The tour lasted about five years.
He had developed and patented a "machine for carving wood and metal" on April 10, 1849.
At thirty-eight, with his lover Mary Ann Sponsler and eight children, he had packed up his family and moved back to New York City, hoping to market his woodblock cutting machine there.
He had obtained an advance to build a working prototype, and constructed one in the shop of A.
B. Taylor & Co., where ere he had met G. B. Zieber, who became Singer's financier and partner.
However, not long after the machine was built, the steam boiler had blown up at the shop, destroying the prototype.

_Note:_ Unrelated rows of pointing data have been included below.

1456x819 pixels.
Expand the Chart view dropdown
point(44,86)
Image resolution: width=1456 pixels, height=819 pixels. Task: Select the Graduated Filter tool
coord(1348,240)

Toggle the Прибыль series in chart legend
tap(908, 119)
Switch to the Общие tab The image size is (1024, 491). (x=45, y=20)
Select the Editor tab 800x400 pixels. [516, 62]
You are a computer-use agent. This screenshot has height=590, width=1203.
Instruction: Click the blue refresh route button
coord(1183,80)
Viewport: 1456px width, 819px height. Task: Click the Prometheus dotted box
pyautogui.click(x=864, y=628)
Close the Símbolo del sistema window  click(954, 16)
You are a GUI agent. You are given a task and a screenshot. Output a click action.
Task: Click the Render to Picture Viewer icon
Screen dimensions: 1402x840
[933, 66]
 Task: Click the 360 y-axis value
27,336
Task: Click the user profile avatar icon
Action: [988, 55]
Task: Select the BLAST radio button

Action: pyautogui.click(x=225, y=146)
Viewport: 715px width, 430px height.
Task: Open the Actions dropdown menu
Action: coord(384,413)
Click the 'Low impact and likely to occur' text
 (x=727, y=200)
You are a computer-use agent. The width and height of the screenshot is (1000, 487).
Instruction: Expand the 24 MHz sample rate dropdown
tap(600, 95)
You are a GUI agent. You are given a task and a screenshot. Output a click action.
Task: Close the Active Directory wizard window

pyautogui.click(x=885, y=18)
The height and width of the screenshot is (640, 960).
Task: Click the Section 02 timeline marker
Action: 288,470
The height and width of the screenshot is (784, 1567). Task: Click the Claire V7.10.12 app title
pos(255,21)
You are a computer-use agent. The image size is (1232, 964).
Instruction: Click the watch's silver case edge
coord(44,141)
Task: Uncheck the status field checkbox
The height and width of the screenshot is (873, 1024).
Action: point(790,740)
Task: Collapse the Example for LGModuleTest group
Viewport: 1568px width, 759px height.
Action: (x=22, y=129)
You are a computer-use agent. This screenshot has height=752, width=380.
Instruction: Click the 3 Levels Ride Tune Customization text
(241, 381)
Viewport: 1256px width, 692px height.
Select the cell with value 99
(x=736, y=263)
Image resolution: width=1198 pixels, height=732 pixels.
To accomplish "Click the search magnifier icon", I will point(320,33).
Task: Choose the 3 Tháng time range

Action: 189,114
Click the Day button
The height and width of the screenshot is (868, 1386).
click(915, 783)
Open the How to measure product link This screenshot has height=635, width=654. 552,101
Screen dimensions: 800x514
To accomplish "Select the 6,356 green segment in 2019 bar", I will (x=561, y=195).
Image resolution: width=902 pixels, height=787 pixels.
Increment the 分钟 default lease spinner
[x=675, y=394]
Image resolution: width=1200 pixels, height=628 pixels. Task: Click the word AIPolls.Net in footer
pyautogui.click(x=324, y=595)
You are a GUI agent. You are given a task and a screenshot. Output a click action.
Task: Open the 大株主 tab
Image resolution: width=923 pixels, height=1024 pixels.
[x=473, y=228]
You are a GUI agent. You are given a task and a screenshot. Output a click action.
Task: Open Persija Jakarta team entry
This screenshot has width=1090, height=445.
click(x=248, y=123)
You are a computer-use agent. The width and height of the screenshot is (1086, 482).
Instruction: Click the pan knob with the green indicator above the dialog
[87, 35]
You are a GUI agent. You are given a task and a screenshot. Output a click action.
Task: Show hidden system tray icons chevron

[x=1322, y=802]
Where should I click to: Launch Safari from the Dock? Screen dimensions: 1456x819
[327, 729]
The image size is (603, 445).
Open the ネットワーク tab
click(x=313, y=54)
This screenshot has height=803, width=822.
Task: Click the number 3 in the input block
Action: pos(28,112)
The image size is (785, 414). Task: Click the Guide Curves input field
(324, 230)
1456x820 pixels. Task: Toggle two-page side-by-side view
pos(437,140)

Zieber had persuaded Singer to make a new start in Boston, a center of the printing trade.
Singer had gone to Boston in 1850 to display his invention at the machine shop of Orson C. Phelps.
Orders for Singer's wood cutting machine were not, however, forthcoming.
Lerow & Blodgett sewing machines were being constructed and repaired in Phelps' shop.
Phelps had asked Singer to look at the sewing machines, which were difficult to use and produce.
Singer had concluded that the sewing machine would be more reliable if the shuttle moved in a straight line rather than a circle, with a straight rather than a curved needle.
Singer was able to obtain US Patent number 8294 for his improvements on August 12, 1851.
He founds, with New York lawyer Edward Clark, I.M. Singer & Co. Singer's prototype sewing machine becomes the first to work in a practical way.
It can sew nine hundred stitches per minute, far better than the forty of an accomplished seamstress on simple work.